La visione teologica che Rivette ha di se stesso (la vocazione del cineasta) dice il vero su almeno un punto: è sempre da cineasta che ha voluto vedere i film. Fin dal suo secondo articolo per i Cahiers du cinéma, loda Hitchcock perché realizza “dei film per registi”, come del resto Howard Hawks, Jean Renoir, Roberto Rossellini. Il giovane critico aveva 25 anni e si mette subito su un piede, non di eguaglianza, ma di connivenza con i cineasti che ammira. Questa connivenza sarà in seguito singolarmente manifesta nei confronti dei suoi contemporanei, Francois Truffaut o Jean – Marie Straub (che condivide la sua ammirazione per Hawks).

[Il Passatore, Jacques Aumont, in “Jacques Rivette, La Regle du Jeu”]

 

C’è una dualità fondamentale per tutti i moderni e per Rivette in particolare: il progetto o il controllo da un lato, lo spuntare e il sorgere dall’altro.
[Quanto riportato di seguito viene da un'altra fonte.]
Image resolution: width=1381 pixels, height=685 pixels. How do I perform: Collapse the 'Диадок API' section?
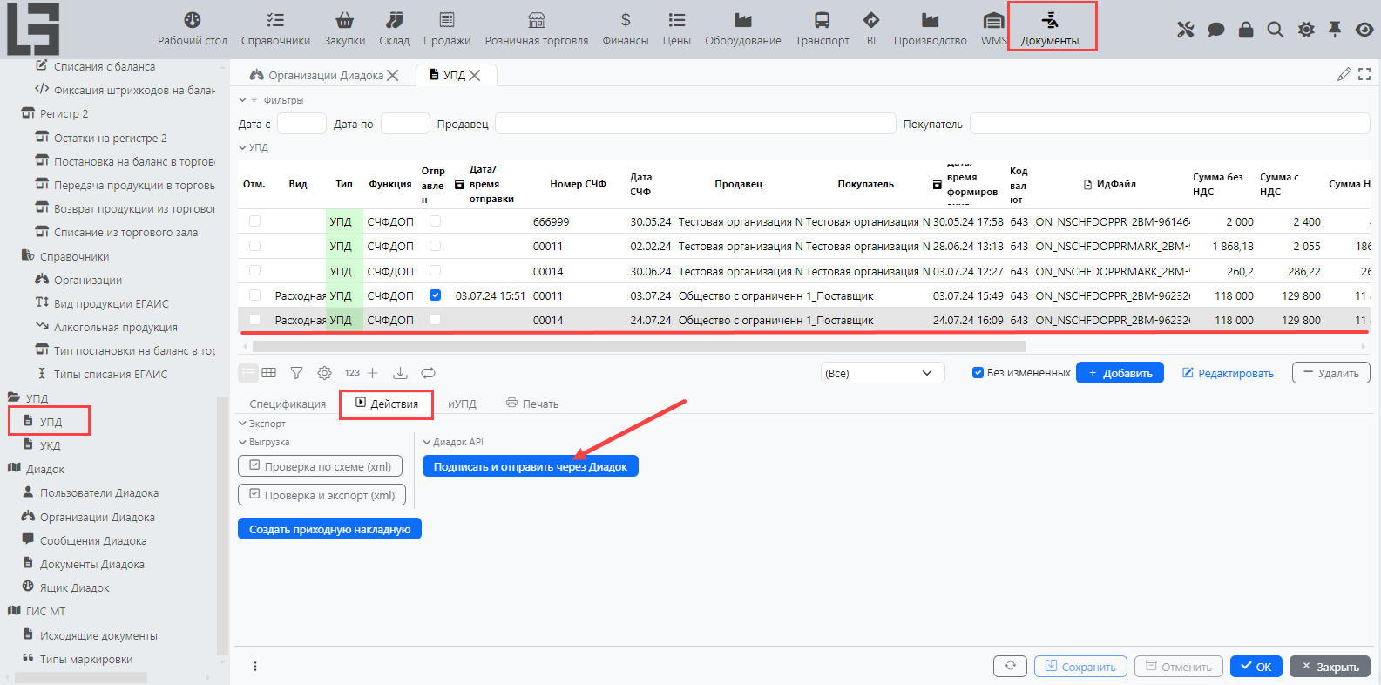(427, 442)

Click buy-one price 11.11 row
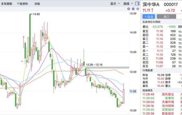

Tutti i suoi film mi sembrano come un progetto di un’intelligenza e una padronanza diaboliche, pur rimanendo totalmente aperti a ciò che può arrivare solo nel momento in cui si gira, particolarmente, beninteso, la recitazione degli attori. Certo, il film moderno è spesso (secondo l’espressione di Rohmer) la registrazione del momento, dell’incontro tra il progetto ideale e i casi, accidenti, asperità o resistenze del reale, cioè anzitutto e in conclusione, in Rivette, la realtà degli attori o la verità degli esseri. Ciò nonostante Rivette è quello che si spinge più lontano in questo incontro tra termini duali, antagonisti/complementari: progetto/caso, ideale/reale. Inoltre il progetto rivettiano, che si aggiunge sempre a quello più generale, può darsi in realtà non sia che pura apertura all’incontro, allo spuntare o al sorgere, come in Out One. Anche se il progetto dei progetti resta sempre, in Rivette almeno, l’incontro (con gli attori) in quanto tale.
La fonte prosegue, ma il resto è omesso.